Tras el espantoso atentado de Tel Aviv, el pasado miércoles por la noche, que se cobró la vida de cuatro personas, el Gobierno de Israel reaccionó con lo que cualquier observador objetivo juzgaría como contención. Mientras que los palestinos celebraron la atrocidad, la reacción de la mayoría de los israelíes fue esa característica voluntad suya de seguir adelante con la vida cotidiana pese a la amenaza de ser asesinados por quienes desean su destrucción. Enfrentado a la posibilidad de nuevos ataques –jaleados, como éste, por el régimen de Hamás en Gaza, y alentados por la Autoridad Palestina en la Margen Occidental–, especialmente durante el Ramadán, el israelí obró con la responsabilidad con la que actuaría cualquier otro Gobierno. No sólo envió soldados a la zona de origen de los terroristas, en la Margen Occidental, sino que revocó a 83.000 palestinos el permiso para visitar Israel durante tal festividad. El objetivo era hacer todo lo posible por prevenir otro sangriento incidente terrorista y el tipo de acciones que desencadenarían un conflicto general con Hamás.
Pero, como era de prever, las acciones de Israel fueron objeto de oprobio por parte de Naciones Unidas. En Ginebra, el pasado viernes, el Alto Comisionado para los Derechos Humanos, Zeid Raad al Husein, dijo que la cancelación de los permisos suponía un “castigo colectivo” a los palestinos que vulneraba la legalidad internacional. Aunque incluía una condena pro forma del terrorismo, la declaración también decía que las acciones de Israel “harían crecer el sentimiento de injusticia y frustración entre los palestinos”.
Aunque la del castigo colectivo es una cuestión legal espinosa en tiempo de guerra, el ataque reflejo de la ONU a Israel demuestra una vez más no solo el prejuicio del organismo mundial contra el Estado judío, sino la doble moral con la que éste es juzgado. En lo que respecta a los palestinos, la defensa de sus derechos humanos exige, al parecer, que se les permita cruzar las fronteras con impunidad. Pero cuando se trata de los israelíes, el derecho humano de vivir en paz y con seguridad no figura entre las prioridades de la ONU.

--*--

◆ **EJERCICIO BREVE**:
Según el texto citado sobre el atentado de Tel Aviv, ¿a cuántos palestinos les revocó Israel el permiso para visitar el país durante el Ramadán?

◆ **BLOQUE DE DATOS**:
--*--

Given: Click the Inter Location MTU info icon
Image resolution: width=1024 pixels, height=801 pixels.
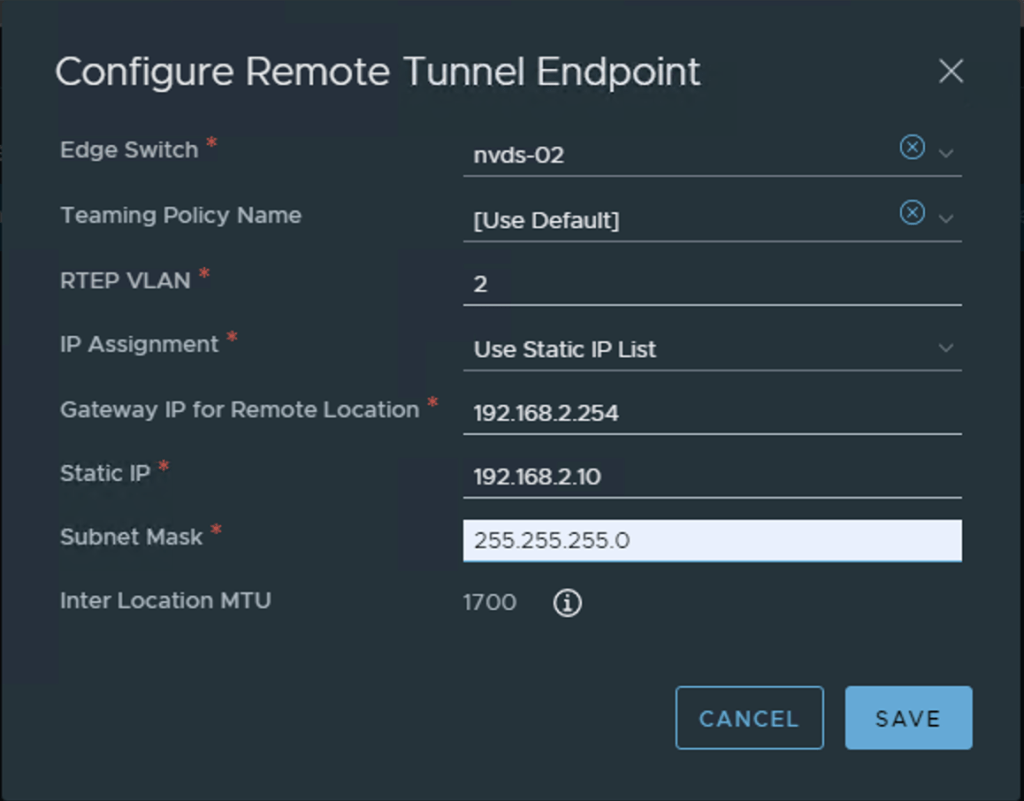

--*--

◆ **RESPUESTA AL EJERCICIO**:
A 83.000 palestinos.